One third of private wells have E.coli, warns EPA
One third of private wells are contaminated by E.coli, from animal or human waste, and there is a greater risk of illness if you drink contaminated water from private wells, according to the Environmental Protection Agency (EPA).
The EPA says the HSE is reporting a growing number of cases of VTEC – a particularly nasty form of E.coli. and says Ireland has highest incidence of VTEC in Europe. Analysis of cases shows that people treated for VTEC are four times more likely to have consumed untreated water from a private well. The EPA has developed a new assessment tool ‘Protect your Well’ and well owners are urged to use it to assess their private well and ensure they are not putting their health or the health of family and visitors at risk.
“Lots of people assume that because their water comes from a well or a spring that it’s completely pure and safe to drink, but that is not necessarily the case,” said David Flynn, Programme Manager, EPA.
“We estimate that up to 50,000 private wells in Ireland are contaminated with human or animal waste and this can cause significant threat to people’s health. Sometimes, we find that people can develop immunity themselves, but visitors to the house, particularly children and the elderly are at risk of getting very sick.”

EXERCISES |
1. According to the article on private well contamination, how many private wells in Ireland does the EPA estimate are contaminated with human or animal waste?
2. List every numerical figure stated in the article on private well contamination.
3. Translate this sentence from the article on private well contamination into Spanish: "Analysis of cases shows that people treated for VTEC are four times more likely to have consumed untreated water from a private well."

INFORMATION SHOWN |
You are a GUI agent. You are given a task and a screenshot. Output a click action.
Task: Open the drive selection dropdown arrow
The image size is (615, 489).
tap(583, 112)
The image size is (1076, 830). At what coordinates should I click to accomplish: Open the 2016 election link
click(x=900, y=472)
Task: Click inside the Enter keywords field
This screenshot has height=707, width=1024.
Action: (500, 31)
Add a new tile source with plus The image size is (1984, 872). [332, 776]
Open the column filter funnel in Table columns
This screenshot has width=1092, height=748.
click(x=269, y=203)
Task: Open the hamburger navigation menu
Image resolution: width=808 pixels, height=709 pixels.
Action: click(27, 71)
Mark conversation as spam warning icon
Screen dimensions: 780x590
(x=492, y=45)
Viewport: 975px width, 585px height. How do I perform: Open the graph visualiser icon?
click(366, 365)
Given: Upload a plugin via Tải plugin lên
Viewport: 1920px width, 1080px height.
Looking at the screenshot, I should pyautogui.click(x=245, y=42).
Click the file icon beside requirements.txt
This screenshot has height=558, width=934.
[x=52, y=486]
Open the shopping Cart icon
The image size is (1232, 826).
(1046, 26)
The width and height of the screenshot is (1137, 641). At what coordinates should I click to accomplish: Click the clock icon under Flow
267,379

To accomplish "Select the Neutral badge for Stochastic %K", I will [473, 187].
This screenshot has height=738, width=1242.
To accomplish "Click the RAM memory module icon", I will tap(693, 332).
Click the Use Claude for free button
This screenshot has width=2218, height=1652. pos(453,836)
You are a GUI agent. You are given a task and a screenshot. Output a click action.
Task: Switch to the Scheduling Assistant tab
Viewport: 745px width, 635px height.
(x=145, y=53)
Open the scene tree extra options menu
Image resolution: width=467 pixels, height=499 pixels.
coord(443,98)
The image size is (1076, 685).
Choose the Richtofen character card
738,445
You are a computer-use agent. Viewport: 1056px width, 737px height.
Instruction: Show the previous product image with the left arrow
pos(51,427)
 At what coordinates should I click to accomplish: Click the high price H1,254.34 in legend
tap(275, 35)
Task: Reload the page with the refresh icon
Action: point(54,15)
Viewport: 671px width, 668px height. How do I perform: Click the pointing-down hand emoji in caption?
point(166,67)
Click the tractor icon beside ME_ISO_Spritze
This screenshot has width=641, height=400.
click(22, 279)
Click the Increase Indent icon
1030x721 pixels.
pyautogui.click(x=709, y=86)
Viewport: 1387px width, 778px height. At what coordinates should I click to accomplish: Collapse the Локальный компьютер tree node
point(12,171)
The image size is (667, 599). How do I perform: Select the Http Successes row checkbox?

SOLUTIONS IN ORDER |
1. Up to 50,000

2.
- One third
- Four times
- Up to 50,000

3. El análisis de los casos muestra que las personas tratadas por VTEC tienen cuatro veces más probabilidades de haber consumido agua no tratada de un pozo privado.